L’intelligence artificielle (IA) est devenue un enjeu majeur sur la scène internationale, et les tensions montent entre les grandes puissances. Récemment, le Royaume-Uni et le Japon, deux membres du G7, ont affiché des divergences sur l’opportunité d’inviter la Chine, une force montante dans le domaine de l’IA, à un sommet mondial sur la sécurité de l’IA. Cette situation révèle non seulement les tensions au sein du G7 mais aussi les ambitions géopolitiques et technologiques des nations impliquées.

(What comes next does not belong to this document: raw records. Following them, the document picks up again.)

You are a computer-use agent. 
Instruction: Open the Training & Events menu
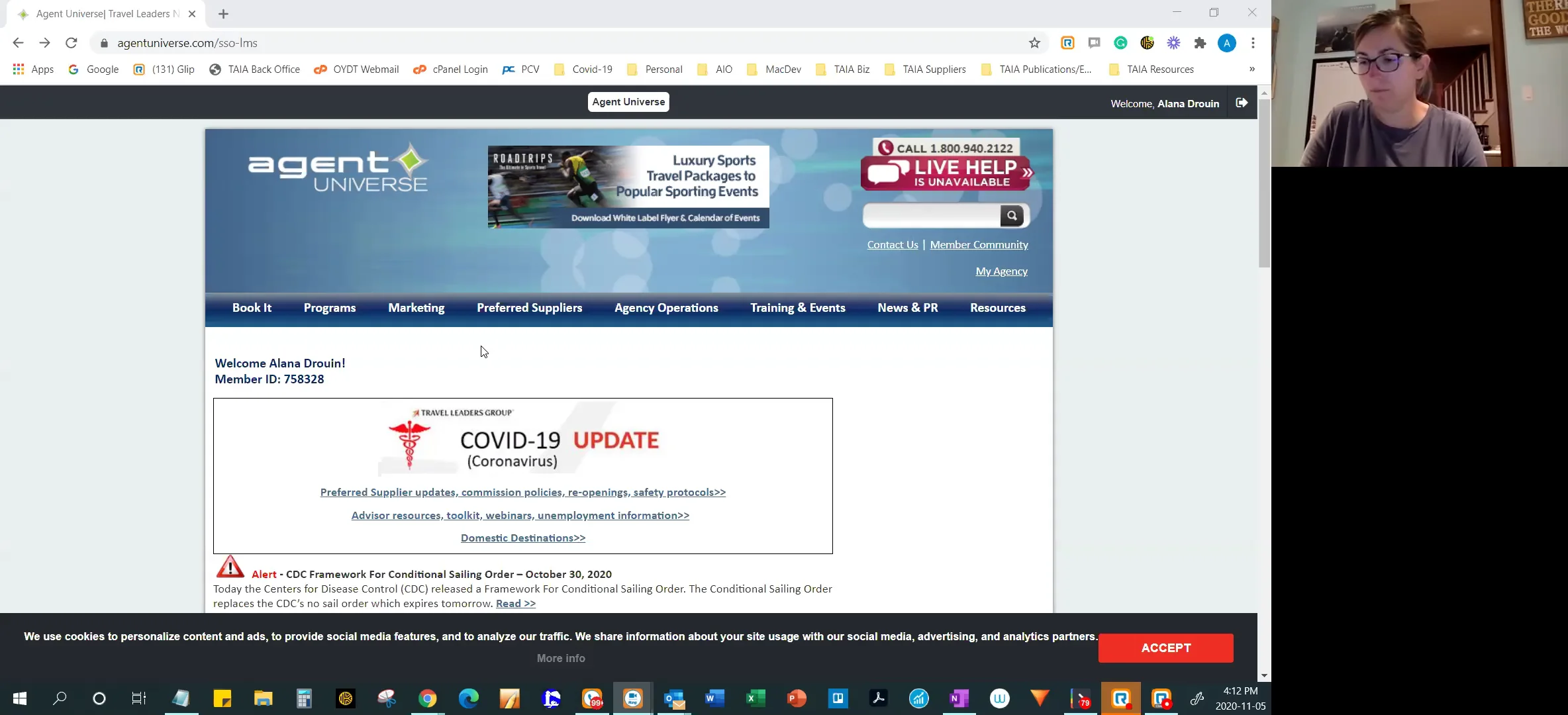(797, 308)
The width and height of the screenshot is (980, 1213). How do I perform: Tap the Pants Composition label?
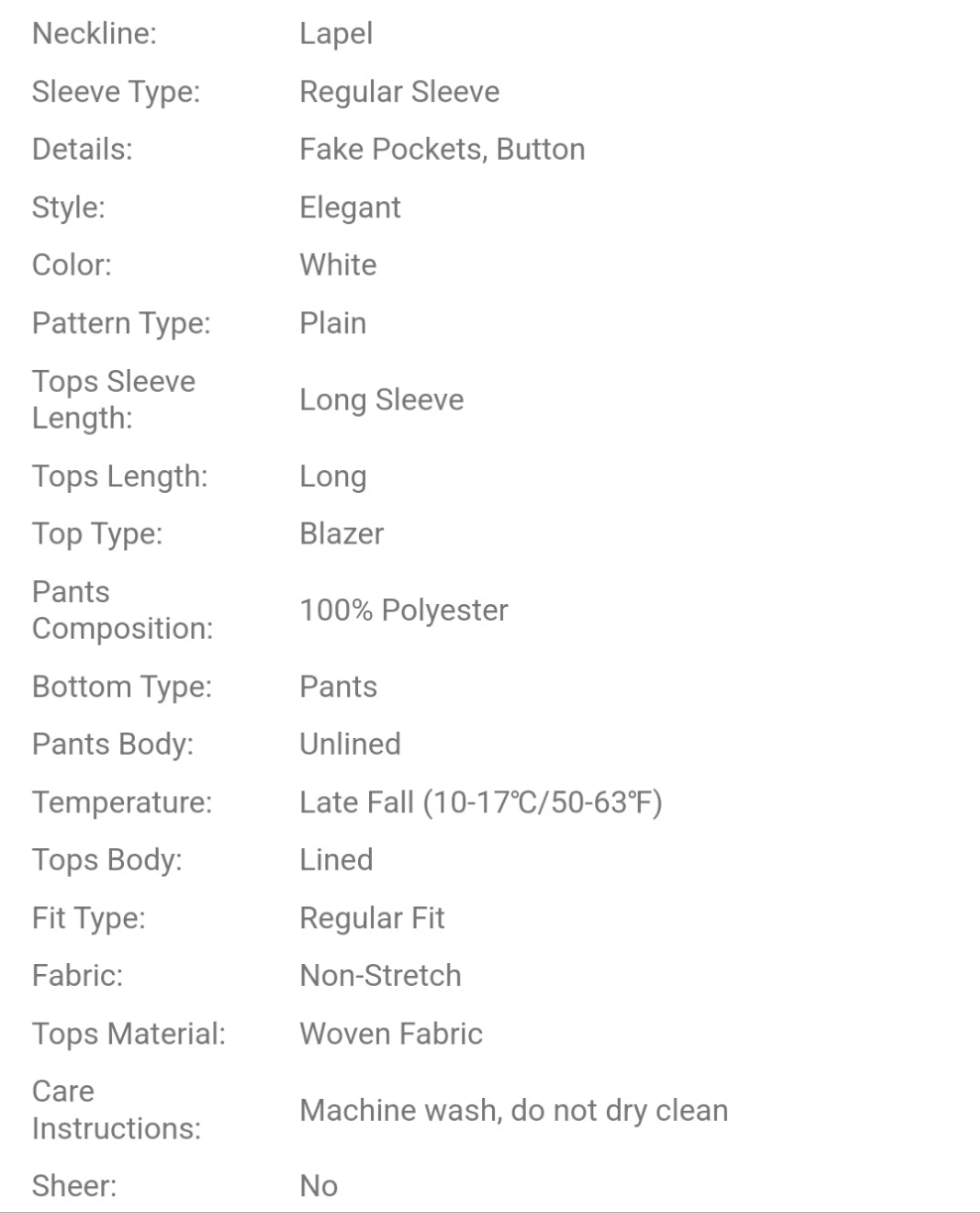tap(122, 610)
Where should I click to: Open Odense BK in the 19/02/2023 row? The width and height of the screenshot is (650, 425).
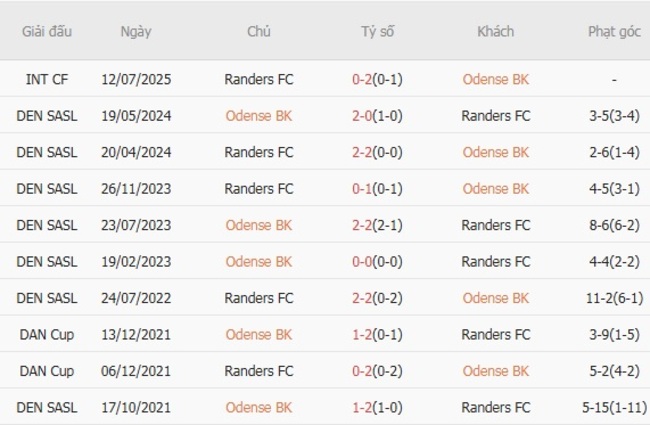pyautogui.click(x=259, y=262)
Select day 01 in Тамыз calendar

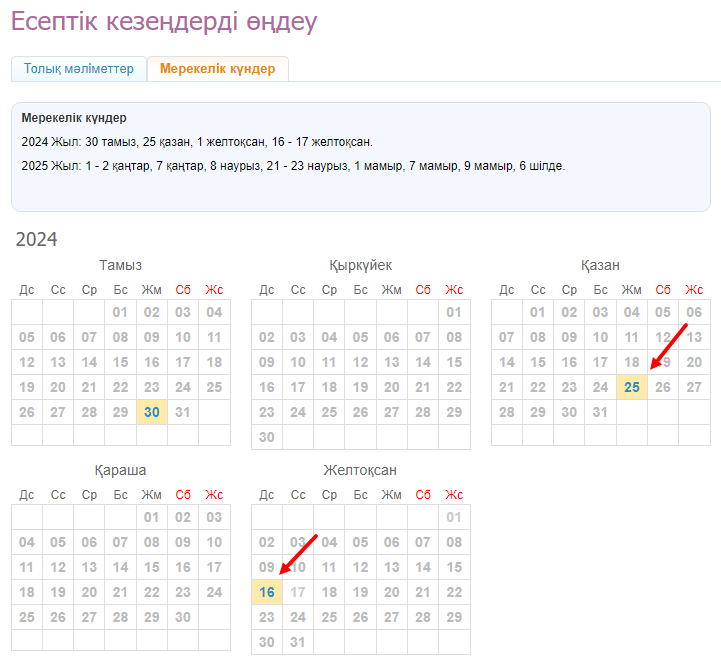coord(121,312)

Le Royaume-Uni : une volonté d’ouverture

Le Premier ministre britannique Rishi Sunak a annoncé la tenue du premier Sommet mondial sur la sécurité de l’IA lors de sa visite aux États-Unis en juin dernier. Selon des sources gouvernementales, le Royaume-Uni serait favorable à l’invitation de la Chine à ce sommet. Cette ouverture s’inscrit dans la volonté britannique de jouer un rôle de premier plan dans les affaires internationales liées à l’IA.

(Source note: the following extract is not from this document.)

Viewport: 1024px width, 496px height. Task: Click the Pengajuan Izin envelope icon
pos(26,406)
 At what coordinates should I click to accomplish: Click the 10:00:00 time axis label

Le Japon : une position plus réservée

À l’inverse, le gouvernement japonais a clairement indiqué qu’il ne soutiendrait pas l’invitation de la Chine à ce sommet. Le Japon propose plutôt des réunions séparées sur l’IA, limitées aux leaders du G7. Cette position révèle les ambitions géopolitiques du Japon, qui souhaite être le seul représentant asiatique dans les discussions sur ce sujet brûlant.

La Chine : un acteur incontournable

Cui Hongjian, directeur du Département des études européennes à l’Institut chinois des études internationales, souligne que l’absence de la Chine dans les discussions sur l’IA serait une erreur. La Chine a fait d’énormes progrès dans ce domaine et pourrait contribuer de manière significative à l’élaboration de normes et de règles internationales.

Enjeux et implications

Le Royaume-Uni et le Japon, en tant que membres du G7, reflètent les tensions au sein du groupe, notamment en ce qui concerne la position à adopter vis-à-vis de la Chine. Le Japon semble agir en tant que vassal des États-Unis dans la région, selon Li Haidong, professeur à l’Université des affaires étrangères de Chine. D’un autre côté, le Royaume-Uni cherche à équilibrer sa relation avec la Chine, notamment en vue d’une visite du secrétaire d’État britannique aux Affaires étrangères, James Cleverly, à Pékin.

Concluons, la question de l’invitation de la Chine à un sommet mondial sur l’IA met en lumière les tensions géopolitiques et les ambitions technologiques des nations impliquées. Elle révèle également les fissures au sein du G7, un groupe de plus en plus influencé par la pression américaine. Le rôle de la Chine en tant que leader dans le domaine de l’IA ne peut être ignoré, et son inclusion ou exclusion de tels forums internationaux aura des implications de grande portée.